Namun Ense menegaskan bahwa penting untuk bersikap jujur dan objektif dalam menyikapi kondisi ini. “Dengan kenaikan 14 persen ini, memang keuntungan berkurang, tapi bukan berarti rugi. Pemerintah tentu punya akses ke data laporan keuangan perusahaan. Tidak mungkin mereka mengambil kebijakan yang akan mematikan usaha tambang,” ujarnya lugas.

Lebih jauh, Ense menyoroti pentingnya keterbukaan data dan kerja sama antara pelaku usaha dan pemerintah agar dapat merumuskan solusi yang ideal. Menurutnya, kebijakan yang efektif hanya bisa diambil jika semua pihak saling memahami kondisi lapangan secara transparan.

“Kita harus jujur. Kalau laporan keuangannya tidak menunjukkan kerugian, ya kita sampaikan tidak rugi. Tapi kita ajukan solusi. Misalnya, kenaikan royalti bisa ditunda atau disesuaikan dengan tata kelola dan verifikasi yang lebih baik,” usulnya.

Selain itu, Ense turut mengkritisi dasar penetapan harga patokan nikel sebesar US$18.000 per ton dalam penerapan royalti 14 persen. Ia menilai angka tersebut kurang mencerminkan realitas pasar, mengingat harga nikel di London Metal Exchange (LME) dalam dua tahun terakhir hanya berada pada kisaran US$15.000–US$16.000 per ton.

“Harusnya kalau harga nikel di atas US$16.000 per ton, barulah dikenakan 14 persen. Tapi kalau di bawah itu, cukup 10 persen. Itu baru adil.
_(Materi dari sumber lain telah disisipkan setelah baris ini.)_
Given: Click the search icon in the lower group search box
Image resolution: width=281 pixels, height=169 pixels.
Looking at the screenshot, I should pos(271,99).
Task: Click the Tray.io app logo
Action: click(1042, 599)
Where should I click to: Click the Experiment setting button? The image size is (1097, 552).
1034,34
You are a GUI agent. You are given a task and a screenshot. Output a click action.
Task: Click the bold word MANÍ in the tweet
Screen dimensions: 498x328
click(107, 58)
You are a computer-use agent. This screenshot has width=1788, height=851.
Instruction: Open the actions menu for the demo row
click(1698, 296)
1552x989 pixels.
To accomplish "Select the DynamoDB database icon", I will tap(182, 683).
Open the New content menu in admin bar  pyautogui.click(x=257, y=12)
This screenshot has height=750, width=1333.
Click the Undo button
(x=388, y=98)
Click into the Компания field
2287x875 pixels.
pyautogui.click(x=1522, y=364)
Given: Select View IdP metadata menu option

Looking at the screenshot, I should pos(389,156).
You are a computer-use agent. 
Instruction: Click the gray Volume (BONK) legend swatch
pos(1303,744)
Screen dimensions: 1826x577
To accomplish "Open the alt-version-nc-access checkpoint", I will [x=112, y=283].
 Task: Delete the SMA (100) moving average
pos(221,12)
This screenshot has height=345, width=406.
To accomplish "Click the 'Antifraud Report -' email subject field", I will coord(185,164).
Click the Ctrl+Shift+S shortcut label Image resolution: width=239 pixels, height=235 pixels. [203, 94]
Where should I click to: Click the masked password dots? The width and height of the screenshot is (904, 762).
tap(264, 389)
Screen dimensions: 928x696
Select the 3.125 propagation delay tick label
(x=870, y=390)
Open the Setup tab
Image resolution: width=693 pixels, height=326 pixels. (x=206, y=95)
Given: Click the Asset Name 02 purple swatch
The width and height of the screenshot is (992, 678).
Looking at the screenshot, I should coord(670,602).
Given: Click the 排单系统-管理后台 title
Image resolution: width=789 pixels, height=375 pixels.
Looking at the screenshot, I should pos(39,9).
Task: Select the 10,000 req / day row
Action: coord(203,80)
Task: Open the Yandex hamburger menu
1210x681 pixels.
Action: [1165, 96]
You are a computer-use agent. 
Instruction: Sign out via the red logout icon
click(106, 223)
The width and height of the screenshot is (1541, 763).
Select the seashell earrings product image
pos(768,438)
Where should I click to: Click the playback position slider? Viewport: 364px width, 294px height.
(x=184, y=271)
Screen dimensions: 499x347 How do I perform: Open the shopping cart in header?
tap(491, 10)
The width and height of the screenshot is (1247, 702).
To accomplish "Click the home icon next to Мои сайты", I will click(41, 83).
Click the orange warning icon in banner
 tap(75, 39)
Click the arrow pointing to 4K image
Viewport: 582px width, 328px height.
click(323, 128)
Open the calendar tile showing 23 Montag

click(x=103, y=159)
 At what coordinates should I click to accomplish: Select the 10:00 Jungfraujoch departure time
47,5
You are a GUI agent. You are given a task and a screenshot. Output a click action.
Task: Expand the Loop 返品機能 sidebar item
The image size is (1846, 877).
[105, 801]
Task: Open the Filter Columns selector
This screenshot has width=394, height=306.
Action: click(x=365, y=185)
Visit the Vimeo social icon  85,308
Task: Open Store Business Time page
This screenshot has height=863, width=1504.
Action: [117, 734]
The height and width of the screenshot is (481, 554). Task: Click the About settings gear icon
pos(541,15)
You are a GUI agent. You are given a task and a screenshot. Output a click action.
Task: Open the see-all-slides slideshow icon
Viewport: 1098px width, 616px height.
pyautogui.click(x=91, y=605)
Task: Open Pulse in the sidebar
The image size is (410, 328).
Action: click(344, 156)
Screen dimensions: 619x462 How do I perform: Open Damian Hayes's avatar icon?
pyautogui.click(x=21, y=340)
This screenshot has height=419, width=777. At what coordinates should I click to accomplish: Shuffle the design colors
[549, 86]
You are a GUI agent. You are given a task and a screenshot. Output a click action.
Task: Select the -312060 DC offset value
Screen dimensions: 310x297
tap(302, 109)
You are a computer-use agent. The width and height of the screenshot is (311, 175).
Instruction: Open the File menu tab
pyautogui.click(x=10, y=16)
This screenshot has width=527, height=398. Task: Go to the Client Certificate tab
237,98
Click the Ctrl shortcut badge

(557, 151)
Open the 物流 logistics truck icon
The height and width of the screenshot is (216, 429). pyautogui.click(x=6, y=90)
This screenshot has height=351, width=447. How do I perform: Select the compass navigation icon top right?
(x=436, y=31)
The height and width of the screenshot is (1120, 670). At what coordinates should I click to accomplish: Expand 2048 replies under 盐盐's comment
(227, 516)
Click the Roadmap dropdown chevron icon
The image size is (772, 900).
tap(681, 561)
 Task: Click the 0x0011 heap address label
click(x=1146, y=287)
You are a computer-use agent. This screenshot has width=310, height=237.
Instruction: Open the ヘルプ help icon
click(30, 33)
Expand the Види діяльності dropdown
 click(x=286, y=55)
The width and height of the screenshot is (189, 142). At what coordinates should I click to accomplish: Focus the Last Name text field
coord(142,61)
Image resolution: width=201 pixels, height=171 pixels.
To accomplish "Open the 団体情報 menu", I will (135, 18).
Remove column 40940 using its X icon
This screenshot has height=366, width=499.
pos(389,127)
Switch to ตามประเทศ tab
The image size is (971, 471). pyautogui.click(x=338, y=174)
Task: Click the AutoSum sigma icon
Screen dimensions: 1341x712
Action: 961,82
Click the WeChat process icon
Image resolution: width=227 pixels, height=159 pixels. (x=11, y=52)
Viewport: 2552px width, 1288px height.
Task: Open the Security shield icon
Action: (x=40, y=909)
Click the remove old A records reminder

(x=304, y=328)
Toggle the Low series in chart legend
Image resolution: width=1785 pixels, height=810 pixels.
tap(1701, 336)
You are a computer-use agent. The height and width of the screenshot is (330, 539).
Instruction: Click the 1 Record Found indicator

Negara tetap dapat bagian, dan pengusaha juga tidak tercekik,” tegasnya.

Menutup pernyataannya, Ense menyampaikan harapan agar hubungan antara pengusaha tambang dan pemerintah terus dibangun secara kolaboratif dan produktif demi kemajuan bersama.

“Kita semua bekerja demi kemajuan bangsa. Kalau PNBP dikelola dengan baik dan didukung kebijakan yang berpihak pada iklim usaha yang sehat, hasilnya bukan hanya dinikmati pelaku industri, tapi juga akan berdampak positif bagi kesejahteraan rakyat,” pungkasnya.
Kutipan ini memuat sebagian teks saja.